Even when his relationships implode, Hawking becomes a 20th century Blake’s compass encircling our universe.

With “The Theory of Everything,” James Marsh does as well with the somewhat quirky Hawking as he did with the French daredevil Philippe Petit. Here, Stephen Hawking is a very human and very witty man, just as romantic, calculating, nervy and underhanded as he is iconic and myth-making.
Rosewater 

The daring news pioneer Jon Stewart of The Daily Show, gives his directorial debut with the story of Maziar Bahari, a journalist from Canada and Iran who appeared on Stewart’s show as a joke. Interviewed by funnyman Jason Jones, Bahari was actually accused of being a spy. He was  imprisoned by the Iranian government and placed in solitary for 118 days. While the direction is fluid and earnest with color and heart, the restrained tone gives it a somewhat tepid feel in the mode of an hour-long documentary.

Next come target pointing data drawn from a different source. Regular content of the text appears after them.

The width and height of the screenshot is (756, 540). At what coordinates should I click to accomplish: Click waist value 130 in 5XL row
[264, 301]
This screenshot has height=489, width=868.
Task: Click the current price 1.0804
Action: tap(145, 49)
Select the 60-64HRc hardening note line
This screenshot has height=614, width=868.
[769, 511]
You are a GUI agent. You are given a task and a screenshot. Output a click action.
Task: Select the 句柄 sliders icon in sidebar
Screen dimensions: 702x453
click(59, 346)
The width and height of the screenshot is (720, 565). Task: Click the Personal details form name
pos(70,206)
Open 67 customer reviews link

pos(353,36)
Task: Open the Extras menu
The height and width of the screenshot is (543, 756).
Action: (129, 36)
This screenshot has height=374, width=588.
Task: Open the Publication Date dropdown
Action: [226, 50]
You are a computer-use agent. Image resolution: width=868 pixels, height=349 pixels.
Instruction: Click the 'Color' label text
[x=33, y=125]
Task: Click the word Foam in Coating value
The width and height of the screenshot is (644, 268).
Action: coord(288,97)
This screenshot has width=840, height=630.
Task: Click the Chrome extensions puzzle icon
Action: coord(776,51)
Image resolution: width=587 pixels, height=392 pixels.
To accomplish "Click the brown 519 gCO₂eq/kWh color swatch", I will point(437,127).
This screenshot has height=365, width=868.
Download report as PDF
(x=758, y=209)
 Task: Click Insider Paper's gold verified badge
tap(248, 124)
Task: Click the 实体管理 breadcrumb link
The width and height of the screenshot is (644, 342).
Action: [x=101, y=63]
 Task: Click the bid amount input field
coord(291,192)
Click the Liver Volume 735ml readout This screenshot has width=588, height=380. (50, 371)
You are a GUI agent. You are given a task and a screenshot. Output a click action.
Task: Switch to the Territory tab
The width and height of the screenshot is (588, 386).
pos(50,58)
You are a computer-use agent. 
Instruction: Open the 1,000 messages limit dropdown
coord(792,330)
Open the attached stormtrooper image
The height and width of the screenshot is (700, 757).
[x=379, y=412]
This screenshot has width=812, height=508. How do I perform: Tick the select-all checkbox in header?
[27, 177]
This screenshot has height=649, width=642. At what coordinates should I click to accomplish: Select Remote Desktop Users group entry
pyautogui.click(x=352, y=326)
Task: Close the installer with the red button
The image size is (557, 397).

Bahari (Gael Garcia Bernal) is based in London. Upon awaking, he receives a tip from his friend, Hamid (Arian Moayed),  to cover the 2009 election in Iran. Bahari speaks to progressive Mousavi supporters while also posing questions to the iron clad Ahmadinejad campaign. Along the way he agrees to be mock interviewed by Jason Jones who asks his opinions of his country as a spy for the CIA.

The next morning he is apprehended, blindfolded and taken to prison in front of his mother (Shohreh Aghdashloo). Bahari is tortured.

Understandably he is terrified, in a Kafkaesque circumstance with no comprehension of what happened.  Most of the action takes place in a small bare cell and this is where the action stalls a bit with much of the episodes seeming unduly repetitive and slow in motion almost to the point of visual haiku.

True to subject it may be, but as cinema experience, it makes for sleepy viewing.  Despite some soporific side effects, there is slickness to be found within the first time director’s camera. As Bahari moves through downtown London images of his life pulse and slide about across the sides of buildings in the manner of Blade Runner or the sly poignance found in the work of Terry Gilliam’s “Brazi.”

Another highlight is the acting of Kim Bodnia as Bahari’s ruthless interrogator.  For the most part though, the action follows convention with Bahari held in confinement to absolute silence as he cries out with little visual relief.

There is, however, one beautiful and crazy scene where Garcia Bernal dances in solitary to Leonard Cohen that almost makes the film.  One hungers for more such verve.

Stewart’s first film is an effective account of the human spirit and it is certainly worthwhile, especially if you know little of Iran’s tumultuous election. As an engrossing film, however, “Rosewater” feels half hearted and sketchy, having the feel of an effort, rather than a deep exploration.